The flat glass produced by the float glass process has a tin-rich surface due to the contact with molten tin. The penetration of tin into the glass surface is assumed to involve coupled diffusion of stannous (Sn2+) and stannic (Sn4+) ions. The diffusion coefficients of these ions were calculated using the modified Stocks–Einstein relation with the oxidation velocity of stannous ions depending on the oxygen activity in the glass. The ion diffusion was analyzed using a coupled diffusion simulation with a modified diffusion coefficient to compensate for the negative effect of the glass ribbon’s stretching or compressing in the glass forming process. Tin penetration simulations for both green glass and clear glass show an internal local tin concentration maximum in green glass which is quite different from that in clear glass. The local maximum in the profile is associated with the accumulation of stannic ions where the greatest oxygen activity gradient occurs. Since more float time is needed in the manufacture of thicker glass plate, the tin penetrates to a greater depth with the maximum deeper in the glass and the size of the maximum larger for thicker glass.

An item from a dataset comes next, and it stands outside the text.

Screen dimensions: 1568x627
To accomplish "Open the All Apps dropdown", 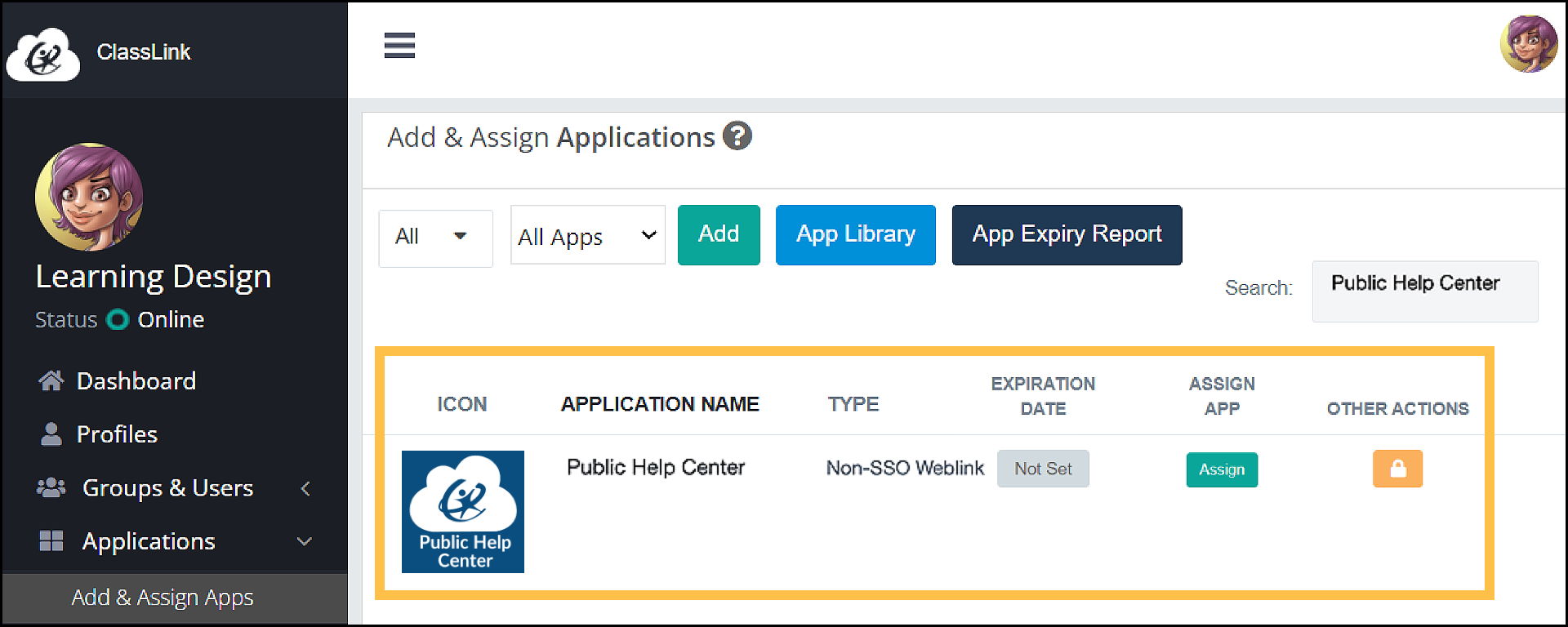I will (x=587, y=236).
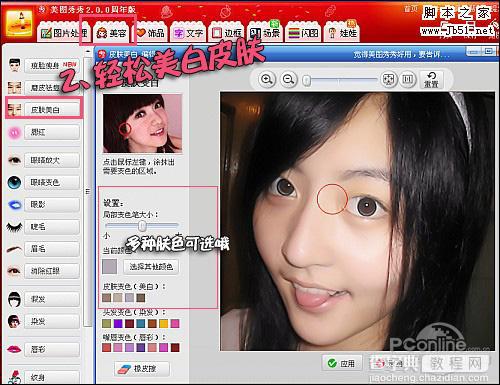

naturally. Floating is possible because the density of a typical soda-lime-silica glass (~2.3 g/cm3) is much less than that of tin (~6.5 g/cm3) at the process temperature. After cooling and annealing, glass sheets with uniform thicknesses in the ~1–25 mm range and flat surfaces are produced. The ultra clear float glass process is used to produce virtually all window glass as well as mirrors and other items that originate from flat glass. Since float glass is ordinarily soda-lime-silica, the reference temperatures and behavior of this glass are used in the discussion below.
Figure 3.48 shows the basic layout of the clear float glass line. The glass furnace is a horizontal type, as described above. For a float line, the glass furnace is typically on the order of ~150 ft long by 30 ft wide and holds around 1200 tons of glass. To achieve good chemical homogeneity, the glass is heated to ~1550–1600°C in the furnace, but is then brought to about 1100–1200°C in the forehearth. From there, the glass flows through a channel over a refractory lipstone or spout onto the tin bath.

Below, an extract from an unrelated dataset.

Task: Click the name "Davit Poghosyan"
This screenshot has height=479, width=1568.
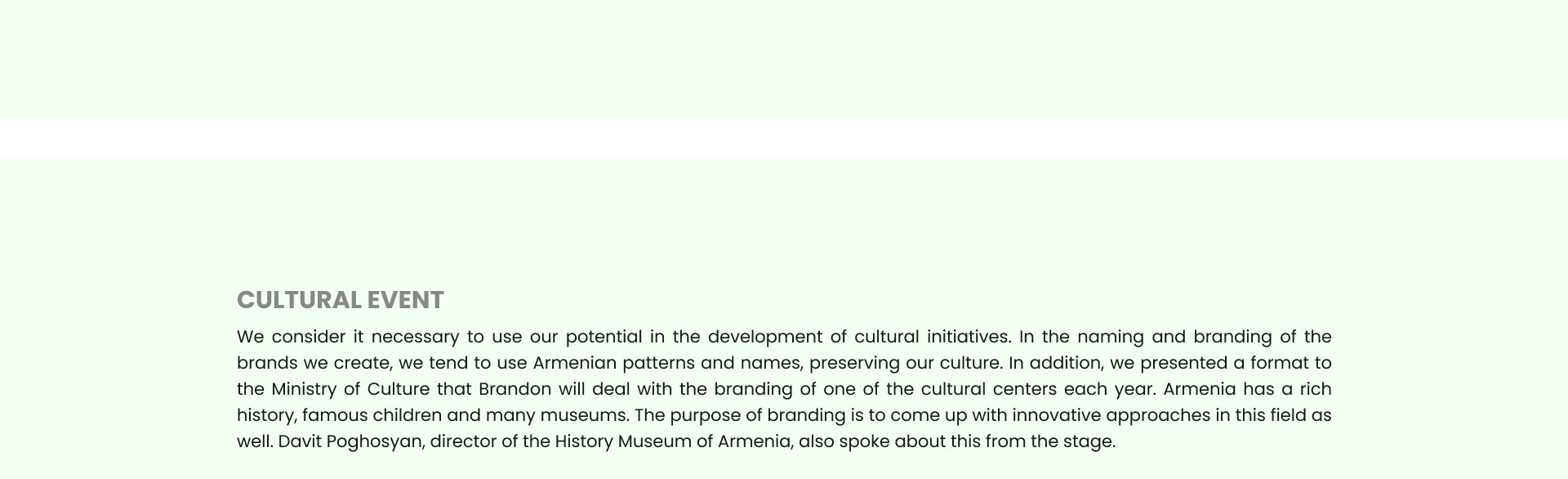Action: (x=350, y=441)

The thickness of the tinted float glass sheet is adjusted by controlling flow onto the tin bath as well as by tension exerted along the length of the bath by rollers in the annealing lehr and sometimes by rollers in the bath unit itself. In the Pilkington design, the melt enters the bath and spreads out laterally to a thickness near the equilibrium value. If a sheet thicker than the equilibrium is required, then this spreading is constrained with physical barriers. If a sheet thinner than equilibrium is needed.Regulating the flow of the wired glass is important at this stage, both from the entry point and the lateral flow. The glass flow onto the tin bath is regulated by a gate, called a tweel, which is located in the canal between the forehearth and spout. The glass flows down the spout or lipstone onto the tin surface. There is some pressure driving this flow through the gap of the tweel. See Example 3.14. As the glass flows onto the tin bath, the thickness of the glass sheet depends on how that flow is controlled laterally and along the length of the bath. The first step to understanding thickness control is to examine the equilibrium thickness.